THE RECORDS |
● ● ● ● ●
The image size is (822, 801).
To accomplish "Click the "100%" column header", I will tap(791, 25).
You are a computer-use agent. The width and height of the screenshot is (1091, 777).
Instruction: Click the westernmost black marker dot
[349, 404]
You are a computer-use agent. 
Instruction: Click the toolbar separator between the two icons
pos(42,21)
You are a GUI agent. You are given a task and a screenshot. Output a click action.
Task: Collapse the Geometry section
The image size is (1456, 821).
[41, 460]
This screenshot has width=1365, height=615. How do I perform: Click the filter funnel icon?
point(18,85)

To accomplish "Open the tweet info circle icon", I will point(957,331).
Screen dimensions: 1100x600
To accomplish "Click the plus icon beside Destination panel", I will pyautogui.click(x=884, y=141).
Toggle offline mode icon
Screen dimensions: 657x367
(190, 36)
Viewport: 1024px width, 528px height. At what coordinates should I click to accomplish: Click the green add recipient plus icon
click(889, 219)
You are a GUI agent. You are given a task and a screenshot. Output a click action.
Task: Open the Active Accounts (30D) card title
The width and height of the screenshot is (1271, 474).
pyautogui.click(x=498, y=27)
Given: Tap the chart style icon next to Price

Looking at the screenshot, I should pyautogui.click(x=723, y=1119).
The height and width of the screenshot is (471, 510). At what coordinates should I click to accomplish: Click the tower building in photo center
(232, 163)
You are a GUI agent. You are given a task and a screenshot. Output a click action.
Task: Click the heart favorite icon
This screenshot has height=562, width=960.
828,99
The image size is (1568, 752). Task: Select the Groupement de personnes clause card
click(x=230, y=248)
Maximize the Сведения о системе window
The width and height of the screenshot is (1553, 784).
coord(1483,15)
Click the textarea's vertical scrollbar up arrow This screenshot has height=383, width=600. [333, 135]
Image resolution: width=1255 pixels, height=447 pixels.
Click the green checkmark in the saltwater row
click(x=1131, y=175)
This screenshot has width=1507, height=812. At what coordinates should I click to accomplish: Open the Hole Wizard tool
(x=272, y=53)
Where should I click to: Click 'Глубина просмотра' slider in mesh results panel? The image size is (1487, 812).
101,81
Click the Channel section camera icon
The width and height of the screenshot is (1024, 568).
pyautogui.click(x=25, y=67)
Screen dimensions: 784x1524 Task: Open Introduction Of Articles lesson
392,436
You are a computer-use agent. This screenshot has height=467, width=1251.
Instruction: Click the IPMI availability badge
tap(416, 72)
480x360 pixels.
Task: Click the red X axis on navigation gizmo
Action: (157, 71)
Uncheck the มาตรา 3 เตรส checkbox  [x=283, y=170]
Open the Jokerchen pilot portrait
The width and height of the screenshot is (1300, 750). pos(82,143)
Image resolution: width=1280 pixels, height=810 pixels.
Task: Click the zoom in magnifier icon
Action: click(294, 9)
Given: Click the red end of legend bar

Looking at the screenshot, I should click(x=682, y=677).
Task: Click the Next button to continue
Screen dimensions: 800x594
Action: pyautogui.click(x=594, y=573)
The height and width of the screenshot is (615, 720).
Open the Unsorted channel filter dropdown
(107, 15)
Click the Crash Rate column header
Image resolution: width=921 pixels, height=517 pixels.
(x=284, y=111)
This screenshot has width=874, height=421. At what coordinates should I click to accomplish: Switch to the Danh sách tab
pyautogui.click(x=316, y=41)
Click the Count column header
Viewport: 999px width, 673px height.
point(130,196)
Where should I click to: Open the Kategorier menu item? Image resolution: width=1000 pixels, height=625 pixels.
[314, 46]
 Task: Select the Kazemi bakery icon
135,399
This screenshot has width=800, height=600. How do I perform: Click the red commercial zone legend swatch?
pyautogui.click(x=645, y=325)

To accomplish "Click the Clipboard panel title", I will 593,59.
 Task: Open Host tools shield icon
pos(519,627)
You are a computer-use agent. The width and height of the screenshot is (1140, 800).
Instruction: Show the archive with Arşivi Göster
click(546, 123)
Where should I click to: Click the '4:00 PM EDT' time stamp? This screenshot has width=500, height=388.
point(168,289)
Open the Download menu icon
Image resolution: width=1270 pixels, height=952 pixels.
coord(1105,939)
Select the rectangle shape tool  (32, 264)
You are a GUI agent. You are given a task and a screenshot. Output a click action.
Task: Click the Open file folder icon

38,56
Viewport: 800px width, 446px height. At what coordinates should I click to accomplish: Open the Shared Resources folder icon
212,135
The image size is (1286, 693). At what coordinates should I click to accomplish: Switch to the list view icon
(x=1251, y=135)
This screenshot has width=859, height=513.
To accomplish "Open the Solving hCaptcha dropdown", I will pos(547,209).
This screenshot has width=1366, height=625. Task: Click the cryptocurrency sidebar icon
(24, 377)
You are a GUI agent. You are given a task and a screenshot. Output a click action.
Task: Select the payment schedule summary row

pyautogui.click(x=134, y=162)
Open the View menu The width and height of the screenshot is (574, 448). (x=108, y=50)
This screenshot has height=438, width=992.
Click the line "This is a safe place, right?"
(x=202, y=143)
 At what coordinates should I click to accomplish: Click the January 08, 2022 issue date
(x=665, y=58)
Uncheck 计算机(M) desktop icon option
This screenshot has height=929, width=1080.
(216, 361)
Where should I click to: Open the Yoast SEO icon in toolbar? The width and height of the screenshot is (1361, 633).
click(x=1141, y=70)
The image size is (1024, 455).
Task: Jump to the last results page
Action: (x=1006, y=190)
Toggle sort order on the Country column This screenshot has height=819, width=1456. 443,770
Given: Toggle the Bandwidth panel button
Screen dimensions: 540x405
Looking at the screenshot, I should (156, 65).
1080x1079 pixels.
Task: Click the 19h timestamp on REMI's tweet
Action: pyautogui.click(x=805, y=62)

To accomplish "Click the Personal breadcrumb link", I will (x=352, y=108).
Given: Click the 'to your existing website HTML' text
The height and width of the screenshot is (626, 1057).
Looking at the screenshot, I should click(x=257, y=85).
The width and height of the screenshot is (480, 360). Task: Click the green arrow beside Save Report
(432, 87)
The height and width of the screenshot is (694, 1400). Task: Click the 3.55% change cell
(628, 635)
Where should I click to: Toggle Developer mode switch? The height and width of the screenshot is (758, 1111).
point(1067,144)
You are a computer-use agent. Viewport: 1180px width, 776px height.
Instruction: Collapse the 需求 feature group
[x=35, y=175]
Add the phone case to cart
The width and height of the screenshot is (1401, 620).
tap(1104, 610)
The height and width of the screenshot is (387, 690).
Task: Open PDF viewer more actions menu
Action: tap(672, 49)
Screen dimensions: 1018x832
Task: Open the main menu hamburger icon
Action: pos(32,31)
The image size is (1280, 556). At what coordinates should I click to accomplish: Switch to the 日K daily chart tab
● ● ● ● ●
PROMPT |
Look above for the line holding "2022 issue date", then set down exactly that line and every line after it up to and including the line holding "Given: Click the 'to", with nothing else.

YOUR SOLUTION |
 At what coordinates should I click to accomplish: Click the January 08, 2022 issue date
(x=665, y=58)
Uncheck 计算机(M) desktop icon option
This screenshot has height=929, width=1080.
(216, 361)
Where should I click to: Open the Yoast SEO icon in toolbar? The width and height of the screenshot is (1361, 633).
click(x=1141, y=70)
The image size is (1024, 455).
Task: Jump to the last results page
Action: (x=1006, y=190)
Toggle sort order on the Country column This screenshot has height=819, width=1456. 443,770
Given: Toggle the Bandwidth panel button
Screen dimensions: 540x405
Looking at the screenshot, I should (156, 65).
1080x1079 pixels.
Task: Click the 19h timestamp on REMI's tweet
Action: pyautogui.click(x=805, y=62)

To accomplish "Click the Personal breadcrumb link", I will (x=352, y=108).
Given: Click the 'to your existing website HTML' text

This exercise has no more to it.